**Data entries**
┄┄┄┄┄┄
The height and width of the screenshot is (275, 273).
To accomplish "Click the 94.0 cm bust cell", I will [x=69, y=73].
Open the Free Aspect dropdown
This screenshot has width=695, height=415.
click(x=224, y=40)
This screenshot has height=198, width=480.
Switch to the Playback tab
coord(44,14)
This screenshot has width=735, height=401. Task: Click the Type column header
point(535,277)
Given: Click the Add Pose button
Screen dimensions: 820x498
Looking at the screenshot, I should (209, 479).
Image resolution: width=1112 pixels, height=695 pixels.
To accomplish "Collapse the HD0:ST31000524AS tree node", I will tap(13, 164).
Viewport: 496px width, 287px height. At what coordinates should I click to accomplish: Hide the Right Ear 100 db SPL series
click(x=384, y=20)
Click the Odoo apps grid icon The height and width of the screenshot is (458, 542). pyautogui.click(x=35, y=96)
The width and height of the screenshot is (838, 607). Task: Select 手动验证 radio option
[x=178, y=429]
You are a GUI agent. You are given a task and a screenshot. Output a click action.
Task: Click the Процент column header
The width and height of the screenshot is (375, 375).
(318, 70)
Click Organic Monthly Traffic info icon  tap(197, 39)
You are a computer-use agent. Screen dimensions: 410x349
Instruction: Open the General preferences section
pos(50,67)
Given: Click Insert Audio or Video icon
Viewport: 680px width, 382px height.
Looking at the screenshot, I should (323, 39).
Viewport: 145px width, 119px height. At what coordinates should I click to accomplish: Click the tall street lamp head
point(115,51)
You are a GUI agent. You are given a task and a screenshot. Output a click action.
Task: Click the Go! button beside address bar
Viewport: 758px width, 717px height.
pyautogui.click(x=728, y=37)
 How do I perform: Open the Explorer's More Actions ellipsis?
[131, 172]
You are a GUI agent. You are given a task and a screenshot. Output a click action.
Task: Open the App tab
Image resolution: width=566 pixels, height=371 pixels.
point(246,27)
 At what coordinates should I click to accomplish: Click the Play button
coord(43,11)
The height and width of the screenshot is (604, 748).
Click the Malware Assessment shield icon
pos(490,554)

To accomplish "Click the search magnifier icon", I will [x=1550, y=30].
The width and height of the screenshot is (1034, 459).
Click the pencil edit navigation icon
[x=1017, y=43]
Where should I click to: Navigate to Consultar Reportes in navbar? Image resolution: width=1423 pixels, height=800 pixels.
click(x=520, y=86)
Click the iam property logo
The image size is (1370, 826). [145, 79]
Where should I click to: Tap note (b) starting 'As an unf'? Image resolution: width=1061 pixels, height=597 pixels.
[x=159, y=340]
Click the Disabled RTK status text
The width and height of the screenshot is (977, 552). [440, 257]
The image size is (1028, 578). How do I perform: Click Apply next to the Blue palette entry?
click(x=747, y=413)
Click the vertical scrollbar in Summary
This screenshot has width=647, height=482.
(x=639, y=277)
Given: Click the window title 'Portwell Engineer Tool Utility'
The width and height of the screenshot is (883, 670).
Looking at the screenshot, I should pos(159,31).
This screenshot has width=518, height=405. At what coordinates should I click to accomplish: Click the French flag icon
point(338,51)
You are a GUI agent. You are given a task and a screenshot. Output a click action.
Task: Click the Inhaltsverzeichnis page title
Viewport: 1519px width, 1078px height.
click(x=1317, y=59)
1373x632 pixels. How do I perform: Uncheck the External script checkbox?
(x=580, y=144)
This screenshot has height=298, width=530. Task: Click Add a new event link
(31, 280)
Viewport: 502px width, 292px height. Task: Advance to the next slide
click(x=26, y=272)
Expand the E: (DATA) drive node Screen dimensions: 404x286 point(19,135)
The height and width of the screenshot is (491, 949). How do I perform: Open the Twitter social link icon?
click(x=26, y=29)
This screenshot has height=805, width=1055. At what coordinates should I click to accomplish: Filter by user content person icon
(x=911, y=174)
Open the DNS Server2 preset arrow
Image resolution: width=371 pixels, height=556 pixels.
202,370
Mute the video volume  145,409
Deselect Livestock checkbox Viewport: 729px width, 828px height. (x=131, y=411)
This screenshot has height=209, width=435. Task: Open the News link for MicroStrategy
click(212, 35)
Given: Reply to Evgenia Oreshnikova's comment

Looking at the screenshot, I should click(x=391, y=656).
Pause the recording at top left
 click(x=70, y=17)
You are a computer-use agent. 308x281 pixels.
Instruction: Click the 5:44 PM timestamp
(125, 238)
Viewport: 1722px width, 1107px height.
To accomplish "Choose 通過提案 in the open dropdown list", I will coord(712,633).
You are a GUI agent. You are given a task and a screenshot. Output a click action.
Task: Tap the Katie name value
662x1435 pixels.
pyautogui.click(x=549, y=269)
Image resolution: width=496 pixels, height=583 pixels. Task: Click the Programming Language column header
┄┄┄┄┄┄
**EXERCISE DETAILS**
Which lines above contain the word "button"? Copy every one of them in full.

**RESULT BELOW**
Given: Click the Add Pose button
Task: Click the Go! button beside address bar
 At what coordinates should I click to accomplish: Click the Play button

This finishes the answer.